Why are Yosemite and Yellowstone so low on the list?

Erika Mailman
Written by
Erika Mailman

One of the best vacations you can have is a trip to a national park. It fills you with awe, connects you with nature, costs less and helps support the parks. Plus, you often have a more active vacation than you would otherwise, hiking and exploring, so that you return home feeling good and not as if you overindulged. There are a few standout national parks that everyone talks about, and two of them start with the letter Y, but the online travel guide Travel Lemming has created a list of national parks ranked by data...and it upends what we usually think.

Data, you say? Yes. This report crunches info in seven categories: crowds, reviews across Google Maps, Yelp and Tripadvisor, weather, affordability, jobs (this one seems perhaps odd, tabulating the number of jobs linked to the park), accessibility—referring to how close it is to an airport or a population hub rather than referring to disability access—and biodiversity.

First of all, Yellowstone lands No. 16 on this list, tied with Mount Rainier National Park, while Yosemite ties for No. 22 with Sequoia National Park (out of 63 parks). Why did these two well-loved parks fall so low on this particular report? For Yellowstone, data shows that it’s kind of crowded (20th) and was only the 20th best-reviewed of the national parks. It fared pretty poorly for affordability (40th), accessibility (38th), and weather (56th)—remember when flooding closed it a few years ago?

For Yosemite, it was the 37th least crowded and the 36th best reviewed. Ouch. Its weather was 45th (probably because of snow that closes parts of the park in winter), its affordability was 46th and it’s the 21st for accessibility.

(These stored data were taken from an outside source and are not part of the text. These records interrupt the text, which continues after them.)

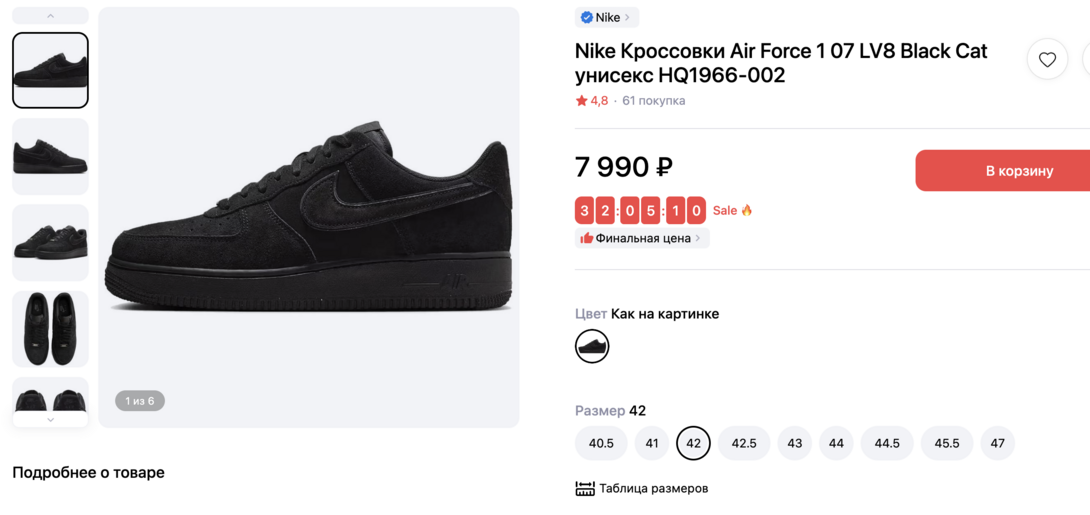
Task: Open 61 покупка purchases link
Action: click(653, 101)
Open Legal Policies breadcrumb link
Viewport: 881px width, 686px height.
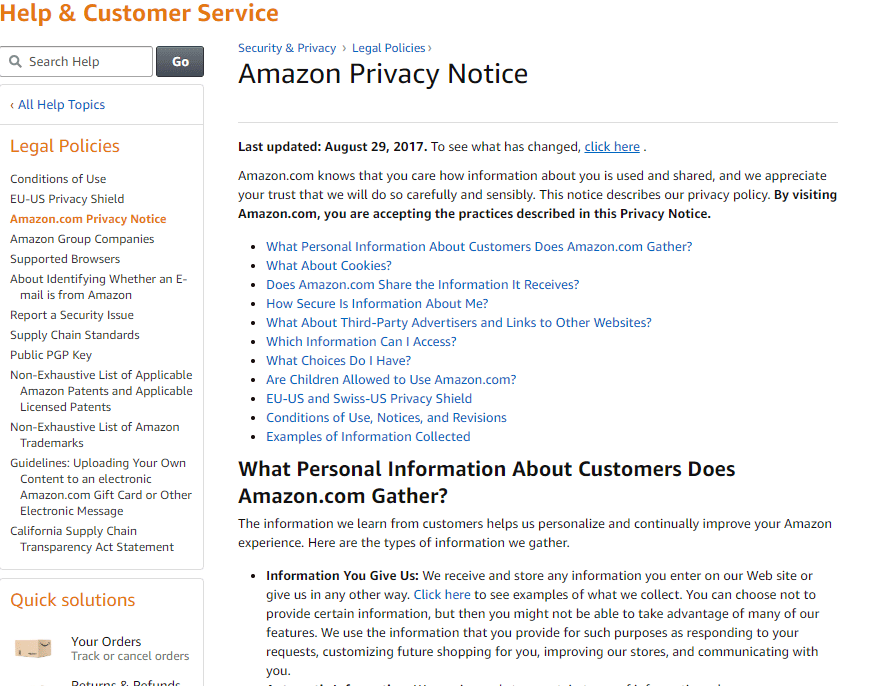388,48
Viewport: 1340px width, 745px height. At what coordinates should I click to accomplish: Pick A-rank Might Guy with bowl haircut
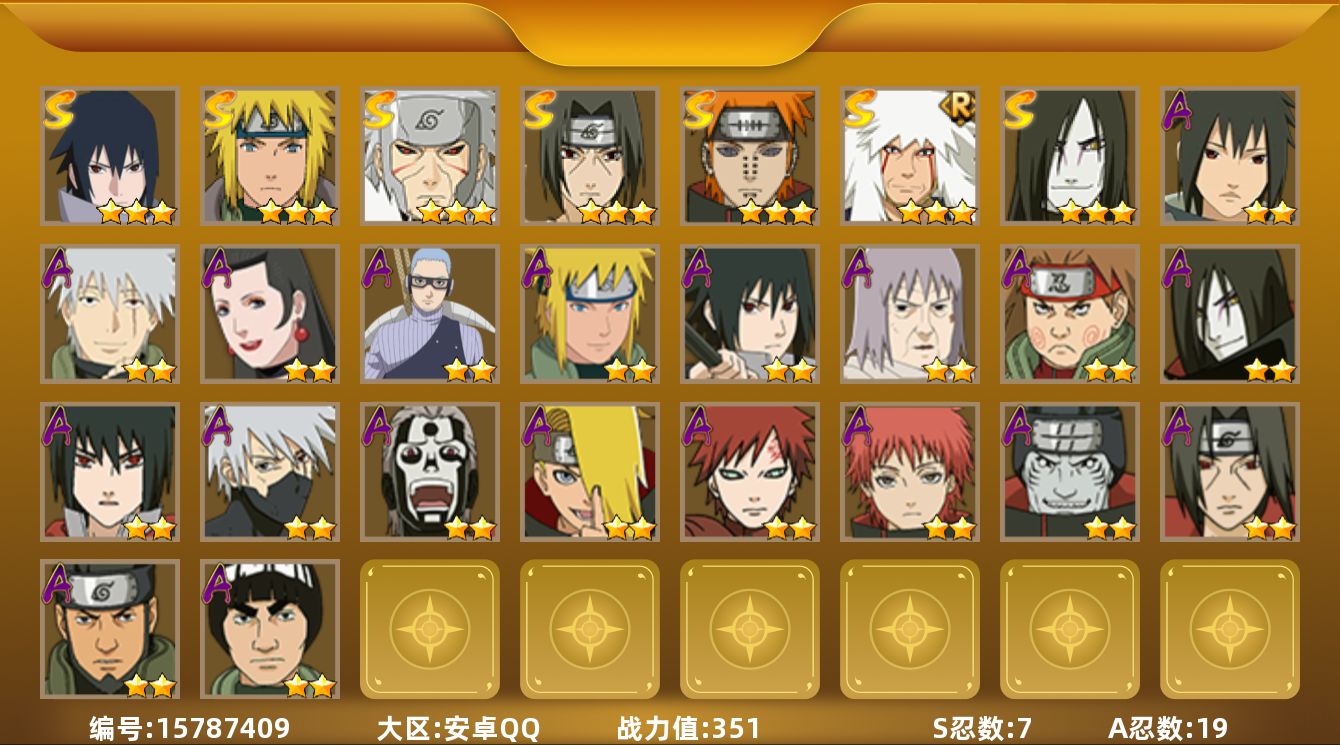coord(270,629)
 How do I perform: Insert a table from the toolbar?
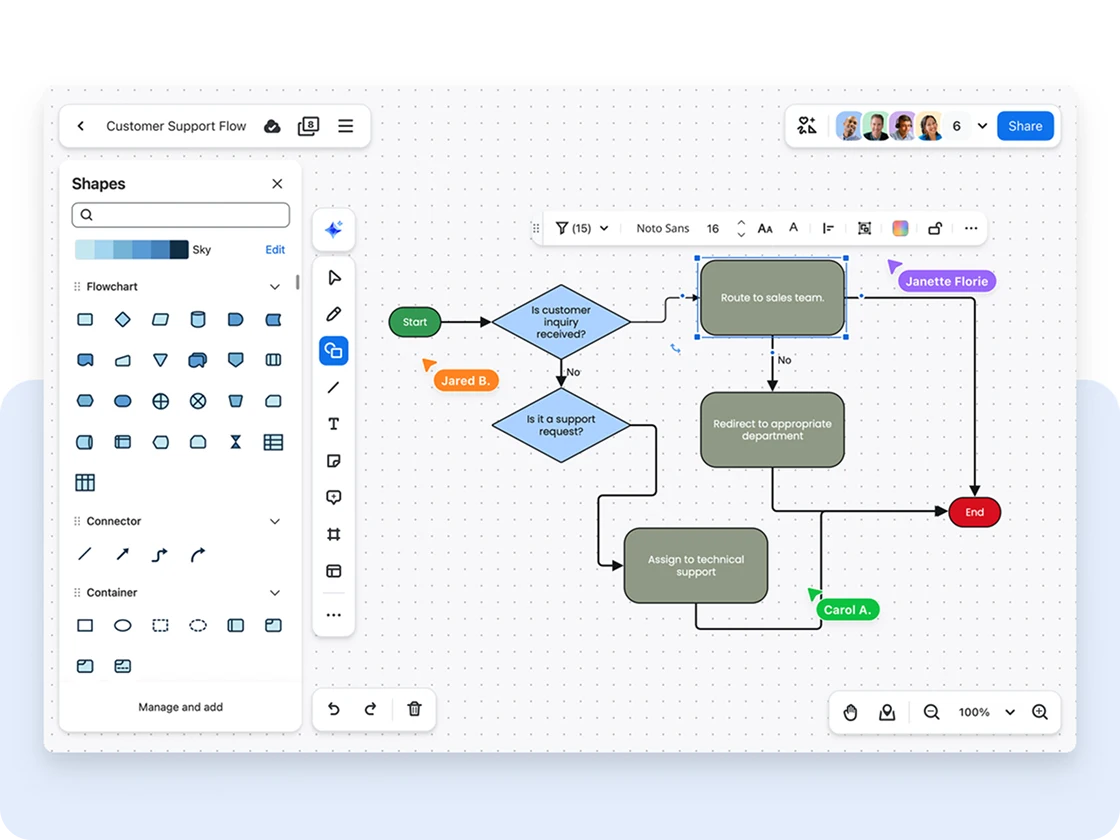pos(333,570)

And now, to announce which national park jumped into the top ranking: Shenandoah National Park in Virginia! It was the 23rd best reviewed and the 40th least crowded (worse than Yosemite), and the 17th most affordable, with the 18th best weather. This park is about an hour and a half from Washington, D.C., and has waterfalls, spring wildflowers, incredible vistas and woodlands. You can explore 200,000 acres home to songbirds, deer and black bears, available for hiking and camping. Right now, there are “wildflower weekends” that include guided hikes and programs.

Second was Joshua Tree National Park in California, and third was Olympic National Park in Washington.

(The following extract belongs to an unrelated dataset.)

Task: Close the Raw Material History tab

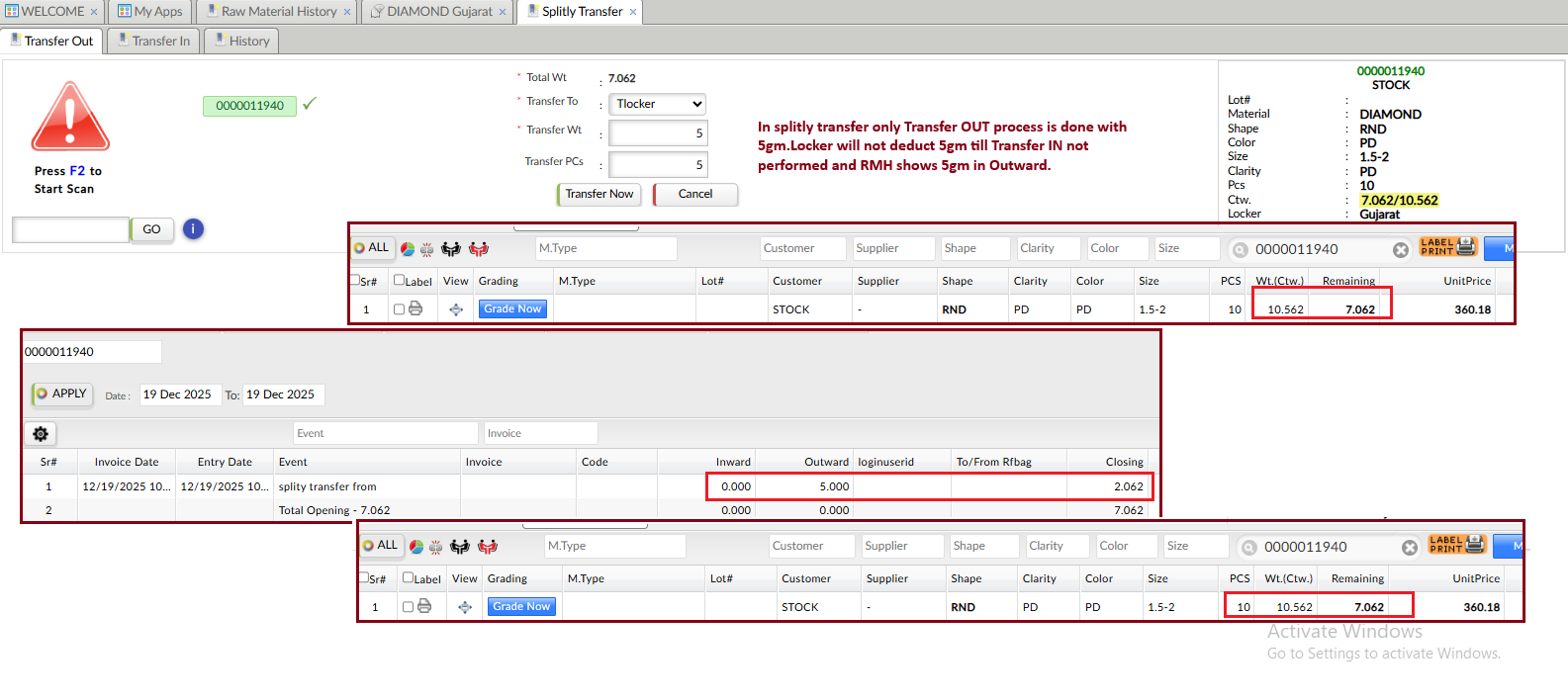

Winning for least crowded? Gates of the Arctic National Park and Preserve.

Winning for best reviewed? Grand Teton National Park in Wyoming.

Best weather? Haleakalā National Park in Maui, Hawai’i.

Most affordable? Cuyahoga Valley National Park in Ohio.

Most accessible? Gateway Arch National Park in Missouri.

And for the dubious distinction of most jobs? Great Smoky Mountains National Park in Tennessee.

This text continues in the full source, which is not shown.